Unless there is a legislation change, that’s the end of the road for Aereo as we know it.
Cloud service provides, however, can breath a sigh of relief. The court interprets the term “the public” to apply to a group of individuals acting as ordinary members of the public who pay primarily to watch broadcast television programs. The court further states:
We have said that it does not extend to those who act as owners or possessors of the relevant product. And we have not considered whether the public performance right is infringed when the user of a service pays primarily for something other than the transmission of copyrighted works, such as the remote storage of content. See Brief for United States as Amicus Curiae 31 (distinguishing cloud based storage services because they “offer consumers more numerous and convenient means of playing back copies that the consumers have already lawfully acquired” (emphasis in original)). In addition, an entity does not transmit to the public if it does not transmit to a substantial number of people outside of a family and its social circle.
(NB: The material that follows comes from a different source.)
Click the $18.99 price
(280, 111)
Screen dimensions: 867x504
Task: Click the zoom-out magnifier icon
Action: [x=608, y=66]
The court also states, in the Syllabus of the opinion, that in view of “the limited nature of the Court’s holding, the Court does not believe its decision will discourage the emergence or use of different kinds of technologies”
So here’s my initial $.02 on this case.
Aereo will have an initial brief dampening effect on technological development, because of the psychological impact that will weigh on technologists as they are developing new technologies. In the back of their minds, they will be thinking “remember what happened to Aereo? They spent all that money and then were shut down. We don’t want that to happen to us.” However, the Court actually goes out of its way in an attempt to prevent the decision from stifling innovation by limiting its decision to the specific technology used by Aereo. The court clearly articulates that cloud service providers in general should remain unaffected by the decision, and the Court further states that in view of “the limited nature of the Court’s holding, the Court does not believe its decision will discourage the emergence or use of different kinds of technologies.” So while there may be an initial delay as technologists do a sanity check on their innovations, technology should continue to advance as usual.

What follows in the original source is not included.